パターンに集中する

「知り尽くしている。」

自分の周りを取り囲んでいる見ず知らずの人々がつぶやく。

中学生の頃。
毎週日曜日に近所のバッティングセンターに足繁く通っていた。
バッティングではなく、ゲームが目的。

ギャラリーに取り囲まれながら、コナミグラディウスIIというシューティングゲームに熱中していた。
全8ステージだが、8ステージを終えると再び1ステージからの繰り返しになる。
これを「1周する」と呼ぶ。周を重ねるほどに敵の放つ弾は速く多くなり、難易度が上がる。
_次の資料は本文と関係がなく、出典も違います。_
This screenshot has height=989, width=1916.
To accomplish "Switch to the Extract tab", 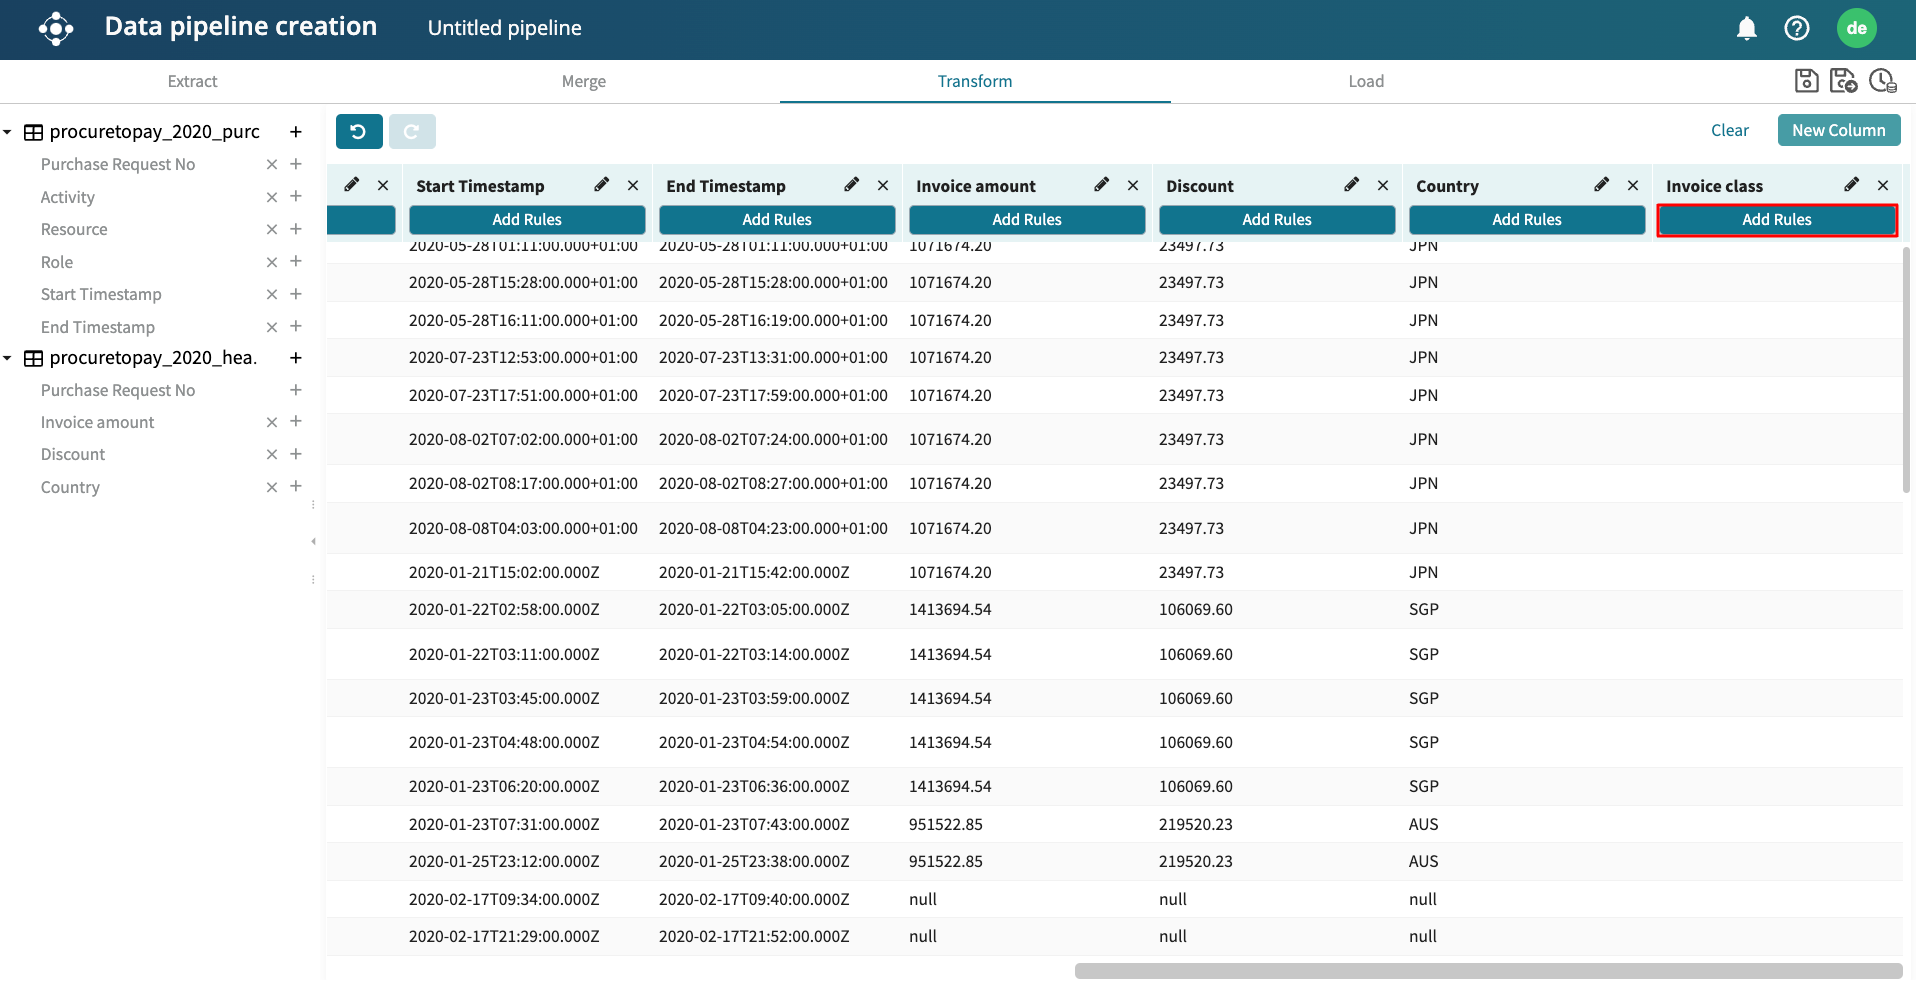I will (192, 82).
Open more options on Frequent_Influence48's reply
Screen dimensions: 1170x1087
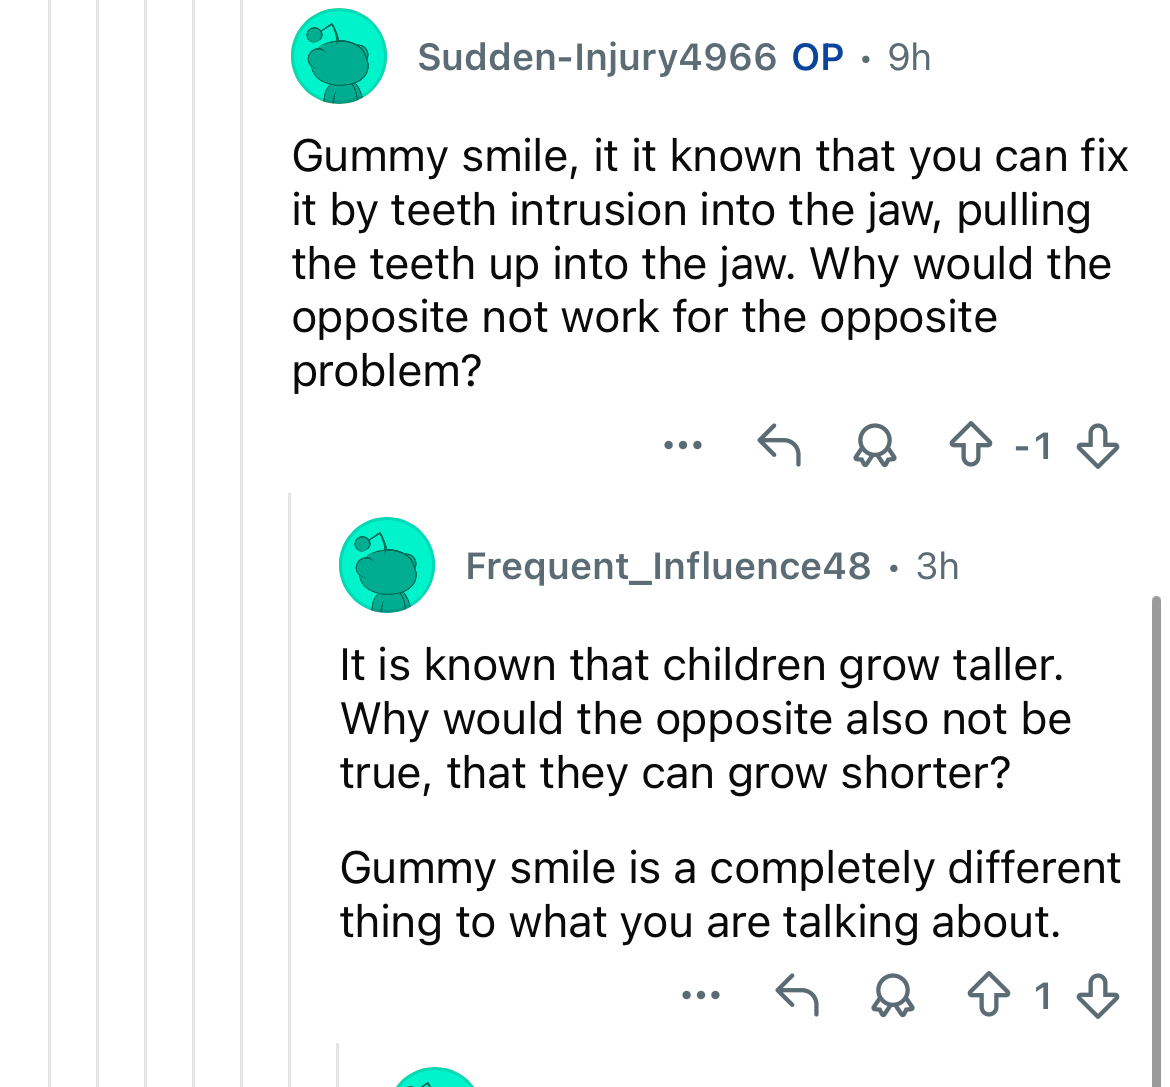[701, 996]
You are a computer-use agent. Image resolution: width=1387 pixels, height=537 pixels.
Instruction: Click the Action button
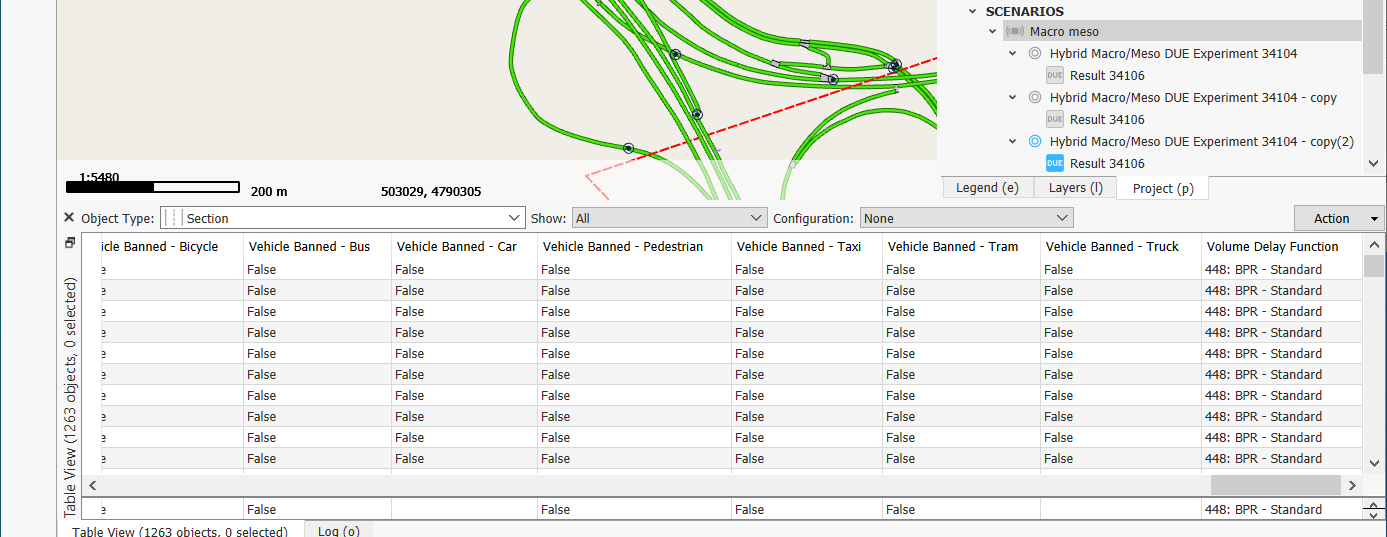coord(1331,218)
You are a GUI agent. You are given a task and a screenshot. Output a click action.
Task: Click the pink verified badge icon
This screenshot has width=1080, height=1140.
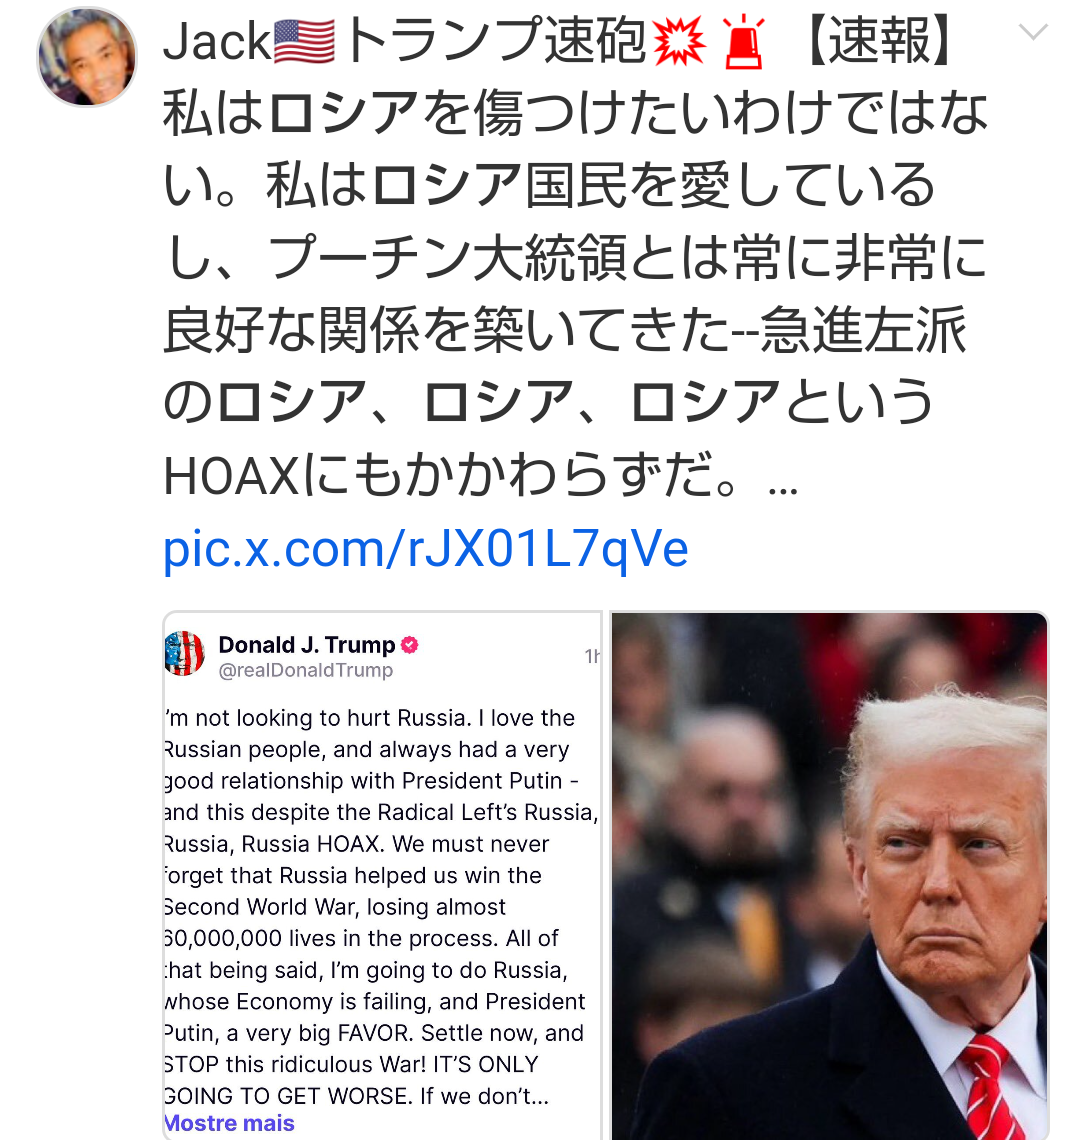click(x=409, y=645)
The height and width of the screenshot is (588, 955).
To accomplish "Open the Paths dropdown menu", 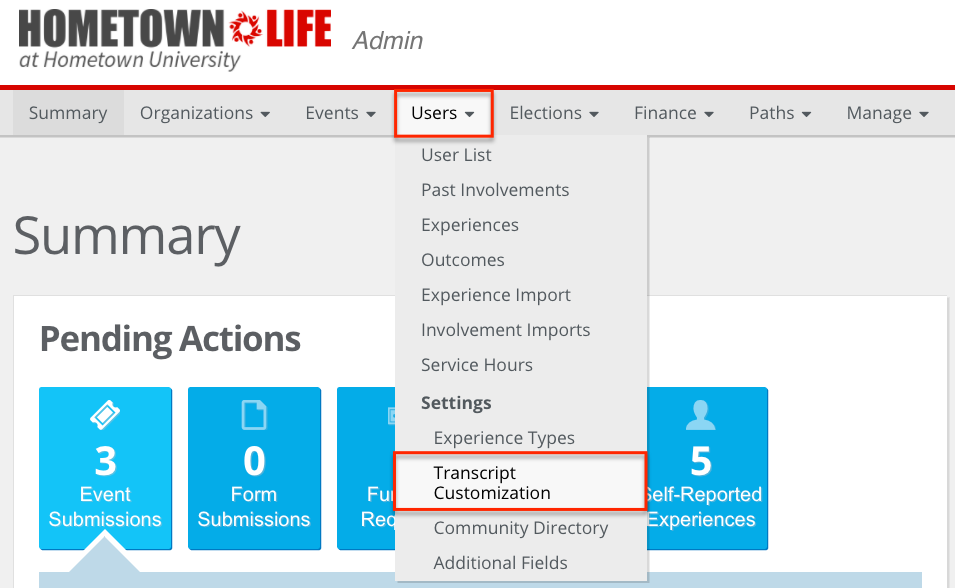I will (x=780, y=113).
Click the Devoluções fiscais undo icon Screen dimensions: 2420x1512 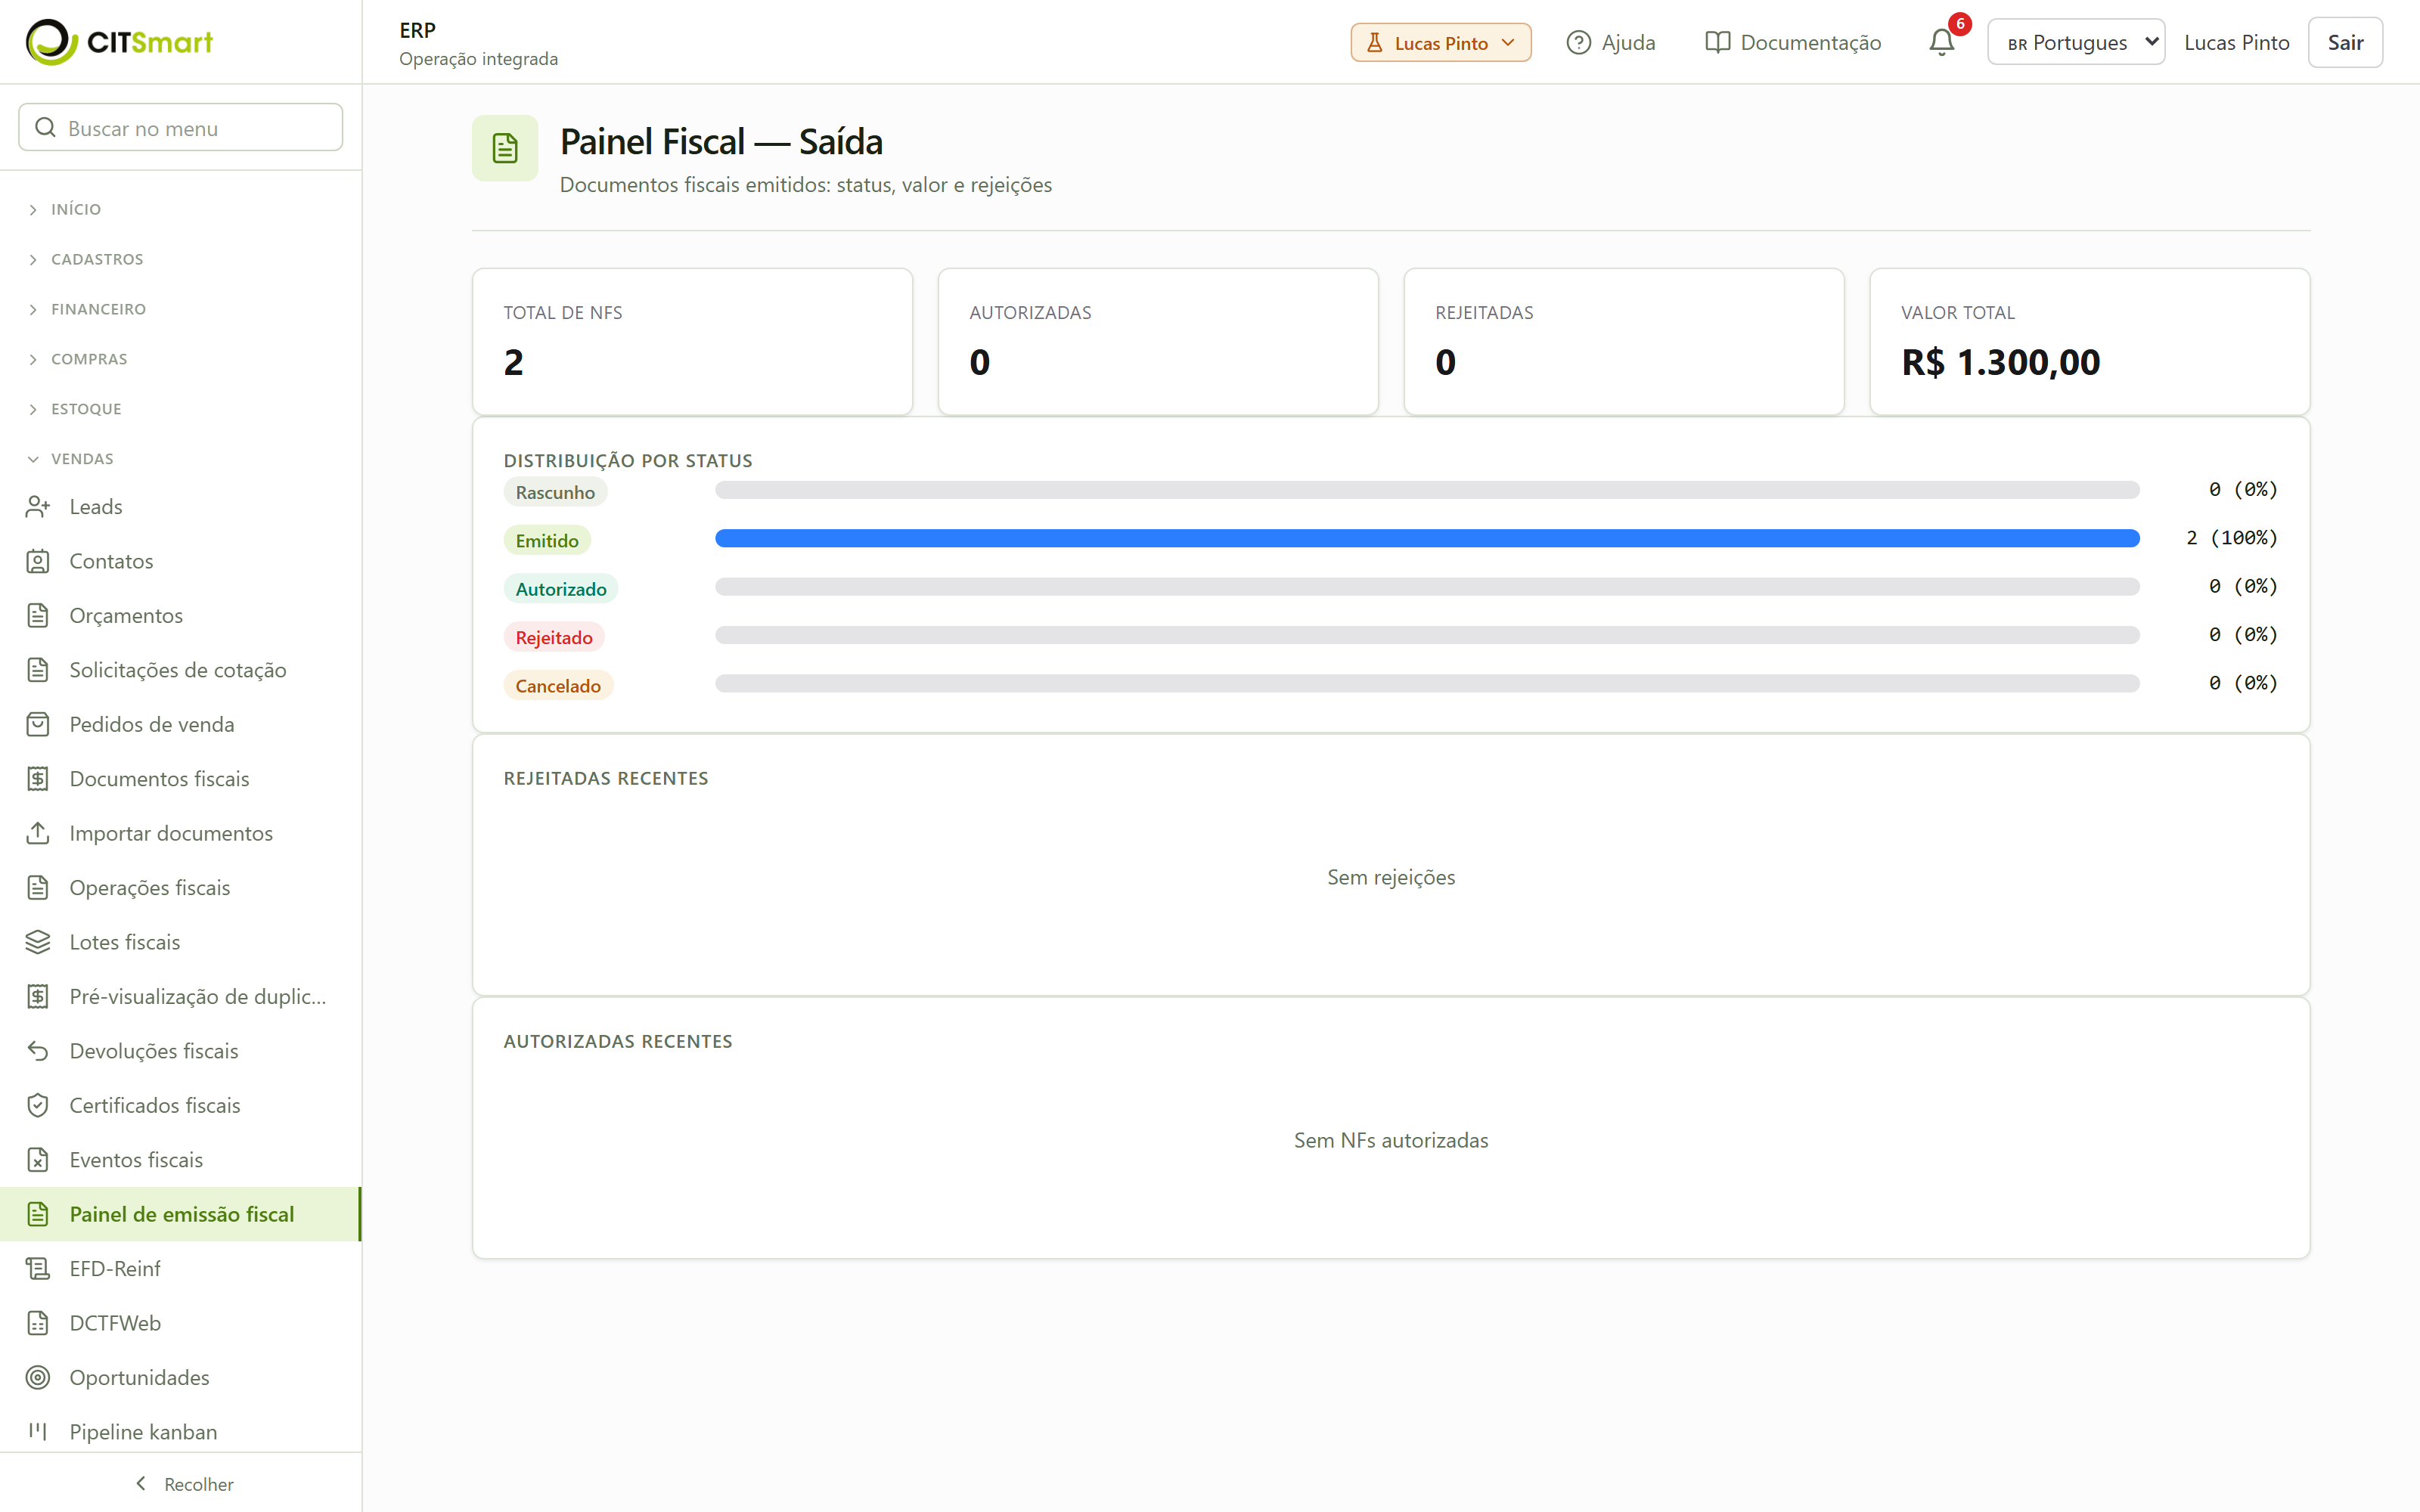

3周くらいが自分の上限だったが、ゲーマーは何周もする。1コインで何時間でも遊べる。

何周もできるのは「うまいから」だと言ってしまえばそれまでだが、「うまさ」を分解すると、パターン化能力に辿りつく。

場面ごとにどの位置から敵が出てきて、どのような攻撃を仕掛けてくるかは、ほぼ決まっている。何度もやっていれば覚えてしまう。すると敵が弾を撃ってくる前に攻撃を仕掛けることができる。敵の出現する順番を覚えておけば無駄な動きはなくなる。常に先手を打つことで確実にステージを制覇することができる。

新聞は経済面や社会面などのページの位置が決まっているが、ページの中にも「なわばり」のようなものがあって、毎日同じような位置に同じような記事が載る。慣れてくれば場所だけで「あぁ、あの事件の続報だな」とわかる。

相手のパターンを読み取れれば、素速く情報を集めることができ、行動も早くなる。
「知り尽くしている」状態に近づくことができる。